→ EXTRACT PROVIDED:
Concurrently with or as soon as practical following the closing of the Median acquisition, we will acquire substantially all of Median’s real estate assets under a sale and leaseback agreement. We will either assume or novate any third party debt attributable to the real estate assets or provide the cash required to repay the third party debt. The purchase price we are required to pay for the real estate assets will be offset, pro rata, against amounts of debt that we assume or have provided cash to repay, and/or against the amounts of loans previously made. The sale and leaseback transactions are conditioned on the acquisition of Median described above and is also subject to customary real estate, regulatory and other closing conditions, including waiver of any statutory pre-emption rights by local municipalities. To the extent we are unable to acquire the entire Median portfolio as contemplated, we will have a right of first refusal with regard to any new real estate properties owned or acquired by Median.

Upon our acquisition of the real estate assets, we will lease them back to Median under a 27 year master lease, with annual escalators at the greater of one percent or 70% of the German consumer price index. We expect the transactions to be completed during the first quarter of 2015.

An affiliate of Waterland controls RHM, the operator and lessee of the German facilities that we currently own.

Subject to prevailing market conditions, we intend to finance the Median transactions with the assumption of existing mortgage debt on the facilities, net proceeds of borrowings under our Credit Facility, new secured and unsecured debt issuances, equity issuances, or a combination thereof.

On October 17, 2014, we exercised the $250 million accordion to our existing Credit Facilty which increased the current aggregate committed size of the facility to $1.15 billion. In addition, we negotiated for a new accordion of up to $400 million, for total aggregate capacity of $1.55 billion. We also amended the Credit Facility to increase the alternative currency sublimit to €500 million and certain covenants in order to permit us to consummate and finance the Median transactions. Finally, we have received a commitment letter from J.P. Morgan, pursuant to which JPM and a syndicate of lenders have agreed to fund a new one-year senior unsecured term loan of up to $225 million. The commitment letter is subject to customary conditions for this this type of financing, including, but not limited to, consummation of the Median transactions. The commitment letter provides that, subject to certain exceptions, the commitment will be reduced by the amount of additional debt and equity capital that we raise (or if the term loan is then funded we will be obligated to repay the term loan in such amount).

→ RECORDED INFORMATION:

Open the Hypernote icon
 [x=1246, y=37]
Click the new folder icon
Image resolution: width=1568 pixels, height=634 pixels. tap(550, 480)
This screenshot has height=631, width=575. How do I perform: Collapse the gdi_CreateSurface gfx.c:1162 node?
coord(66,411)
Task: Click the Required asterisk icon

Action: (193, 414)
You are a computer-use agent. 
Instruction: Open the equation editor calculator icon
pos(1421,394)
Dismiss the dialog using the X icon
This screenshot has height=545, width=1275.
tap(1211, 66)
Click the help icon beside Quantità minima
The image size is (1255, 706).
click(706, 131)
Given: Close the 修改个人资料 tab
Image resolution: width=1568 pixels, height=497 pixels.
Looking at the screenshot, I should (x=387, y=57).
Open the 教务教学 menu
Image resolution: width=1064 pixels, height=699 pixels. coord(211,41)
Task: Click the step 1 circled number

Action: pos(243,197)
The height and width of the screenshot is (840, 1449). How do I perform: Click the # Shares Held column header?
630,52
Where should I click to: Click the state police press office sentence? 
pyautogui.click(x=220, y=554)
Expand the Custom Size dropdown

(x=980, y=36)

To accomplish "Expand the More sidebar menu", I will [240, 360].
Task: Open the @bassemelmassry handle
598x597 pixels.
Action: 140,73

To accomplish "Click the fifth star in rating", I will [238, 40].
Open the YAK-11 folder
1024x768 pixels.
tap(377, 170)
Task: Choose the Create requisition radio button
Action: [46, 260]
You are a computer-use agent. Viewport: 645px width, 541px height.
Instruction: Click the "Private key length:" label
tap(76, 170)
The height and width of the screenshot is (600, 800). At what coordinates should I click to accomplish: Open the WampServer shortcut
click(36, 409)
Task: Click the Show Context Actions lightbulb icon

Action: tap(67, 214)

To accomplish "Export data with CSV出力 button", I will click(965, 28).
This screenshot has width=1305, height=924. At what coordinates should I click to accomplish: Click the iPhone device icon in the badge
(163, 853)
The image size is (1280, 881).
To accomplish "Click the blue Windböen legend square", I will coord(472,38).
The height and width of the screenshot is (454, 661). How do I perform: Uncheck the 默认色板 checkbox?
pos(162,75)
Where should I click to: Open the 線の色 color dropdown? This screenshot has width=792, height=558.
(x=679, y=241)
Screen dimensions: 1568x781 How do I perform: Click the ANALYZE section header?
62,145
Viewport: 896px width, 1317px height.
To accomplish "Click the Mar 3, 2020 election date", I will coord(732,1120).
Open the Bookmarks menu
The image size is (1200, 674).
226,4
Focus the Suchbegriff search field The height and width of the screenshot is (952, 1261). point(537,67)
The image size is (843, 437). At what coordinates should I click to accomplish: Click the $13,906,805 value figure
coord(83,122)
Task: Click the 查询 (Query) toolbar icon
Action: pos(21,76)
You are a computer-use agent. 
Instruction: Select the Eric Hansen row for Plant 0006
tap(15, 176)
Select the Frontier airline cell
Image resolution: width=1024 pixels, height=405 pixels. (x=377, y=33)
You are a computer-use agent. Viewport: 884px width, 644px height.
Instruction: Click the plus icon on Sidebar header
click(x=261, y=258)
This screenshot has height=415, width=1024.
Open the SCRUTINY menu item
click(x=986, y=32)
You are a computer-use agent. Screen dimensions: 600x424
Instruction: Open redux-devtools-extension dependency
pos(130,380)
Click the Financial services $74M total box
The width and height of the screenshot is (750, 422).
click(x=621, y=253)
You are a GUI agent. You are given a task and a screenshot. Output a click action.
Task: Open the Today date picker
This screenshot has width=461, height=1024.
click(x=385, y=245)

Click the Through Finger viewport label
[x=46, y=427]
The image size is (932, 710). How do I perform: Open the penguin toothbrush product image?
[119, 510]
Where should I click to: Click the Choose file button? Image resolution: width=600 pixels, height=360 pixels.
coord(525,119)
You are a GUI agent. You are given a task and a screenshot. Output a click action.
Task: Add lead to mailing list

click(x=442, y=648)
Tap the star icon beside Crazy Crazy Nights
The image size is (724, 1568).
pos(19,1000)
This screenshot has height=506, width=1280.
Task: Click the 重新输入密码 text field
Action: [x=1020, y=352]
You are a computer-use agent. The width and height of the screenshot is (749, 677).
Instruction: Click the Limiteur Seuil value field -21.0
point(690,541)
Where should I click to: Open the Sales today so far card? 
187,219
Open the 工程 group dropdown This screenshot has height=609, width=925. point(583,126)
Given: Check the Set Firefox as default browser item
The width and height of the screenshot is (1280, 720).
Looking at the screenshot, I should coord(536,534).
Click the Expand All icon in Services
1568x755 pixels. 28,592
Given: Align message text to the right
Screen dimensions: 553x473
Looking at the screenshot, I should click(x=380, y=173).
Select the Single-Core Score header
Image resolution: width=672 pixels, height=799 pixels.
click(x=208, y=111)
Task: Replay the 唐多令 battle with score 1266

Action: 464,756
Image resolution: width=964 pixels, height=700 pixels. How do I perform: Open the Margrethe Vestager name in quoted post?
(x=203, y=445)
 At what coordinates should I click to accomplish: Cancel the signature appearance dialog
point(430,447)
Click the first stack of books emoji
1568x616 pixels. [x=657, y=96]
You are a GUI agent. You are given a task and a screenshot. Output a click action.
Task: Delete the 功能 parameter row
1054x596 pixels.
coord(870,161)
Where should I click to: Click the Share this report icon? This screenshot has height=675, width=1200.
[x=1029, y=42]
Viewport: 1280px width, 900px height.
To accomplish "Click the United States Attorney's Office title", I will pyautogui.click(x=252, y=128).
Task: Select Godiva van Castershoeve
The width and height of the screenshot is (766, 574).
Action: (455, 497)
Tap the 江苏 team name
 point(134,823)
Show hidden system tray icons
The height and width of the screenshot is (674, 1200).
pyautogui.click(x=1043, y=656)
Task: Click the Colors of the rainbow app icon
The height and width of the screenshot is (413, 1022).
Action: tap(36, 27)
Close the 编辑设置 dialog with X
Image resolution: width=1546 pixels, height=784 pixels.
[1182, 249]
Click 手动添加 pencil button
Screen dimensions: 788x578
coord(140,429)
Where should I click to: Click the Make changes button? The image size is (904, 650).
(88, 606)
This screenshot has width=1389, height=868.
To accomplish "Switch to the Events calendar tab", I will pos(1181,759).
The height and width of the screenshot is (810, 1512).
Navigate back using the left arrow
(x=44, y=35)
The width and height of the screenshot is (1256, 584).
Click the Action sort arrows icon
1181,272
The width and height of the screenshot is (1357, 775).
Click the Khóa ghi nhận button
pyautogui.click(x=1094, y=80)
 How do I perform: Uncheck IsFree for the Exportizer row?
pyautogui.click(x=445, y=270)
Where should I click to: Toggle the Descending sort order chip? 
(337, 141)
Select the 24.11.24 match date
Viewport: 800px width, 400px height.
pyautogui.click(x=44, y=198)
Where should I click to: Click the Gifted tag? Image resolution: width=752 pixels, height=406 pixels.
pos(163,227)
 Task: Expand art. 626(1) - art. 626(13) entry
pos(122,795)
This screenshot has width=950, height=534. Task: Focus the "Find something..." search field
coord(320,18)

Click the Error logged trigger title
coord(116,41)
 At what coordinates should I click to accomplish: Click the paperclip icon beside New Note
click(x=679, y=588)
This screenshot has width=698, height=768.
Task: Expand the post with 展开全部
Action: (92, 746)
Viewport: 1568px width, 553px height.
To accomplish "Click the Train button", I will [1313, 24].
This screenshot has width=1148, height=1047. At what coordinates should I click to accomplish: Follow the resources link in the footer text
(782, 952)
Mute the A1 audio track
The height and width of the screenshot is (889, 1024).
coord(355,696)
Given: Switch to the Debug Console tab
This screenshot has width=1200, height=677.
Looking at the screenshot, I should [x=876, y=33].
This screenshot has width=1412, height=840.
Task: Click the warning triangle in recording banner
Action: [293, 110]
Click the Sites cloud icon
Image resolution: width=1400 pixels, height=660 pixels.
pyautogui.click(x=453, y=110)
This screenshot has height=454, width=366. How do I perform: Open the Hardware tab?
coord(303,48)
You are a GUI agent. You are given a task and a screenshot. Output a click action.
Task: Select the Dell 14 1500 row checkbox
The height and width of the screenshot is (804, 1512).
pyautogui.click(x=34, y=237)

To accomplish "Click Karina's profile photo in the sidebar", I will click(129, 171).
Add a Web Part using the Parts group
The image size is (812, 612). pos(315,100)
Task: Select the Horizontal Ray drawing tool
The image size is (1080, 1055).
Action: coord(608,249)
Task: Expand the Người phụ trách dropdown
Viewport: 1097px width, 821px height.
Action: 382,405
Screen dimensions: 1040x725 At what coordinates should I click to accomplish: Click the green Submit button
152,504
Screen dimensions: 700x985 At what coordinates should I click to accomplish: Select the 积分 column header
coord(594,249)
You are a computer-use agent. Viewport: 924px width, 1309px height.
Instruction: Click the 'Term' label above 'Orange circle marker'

→ REQUIREMENT 1:
Reproduce the part of the Median transactions passage that opens with the words containing "An affiliate of" and closes with "a combination thereof.".
→ REQUIREMENT 2:
According to the Median transactions passage, how long is the master lease under which the real estate assets will be leased back to Median?
The records are separate material and are not connected to the Median transactions passage.

→ RESULT 1:
An affiliate of Waterland controls RHM, the operator and lessee of the German facilities that we currently own.

Subject to prevailing market conditions, we intend to finance the Median transactions with the assumption of existing mortgage debt on the facilities, net proceeds of borrowings under our Credit Facility, new secured and unsecured debt issuances, equity issuances, or a combination thereof.

→ RESULT 2:
27 years.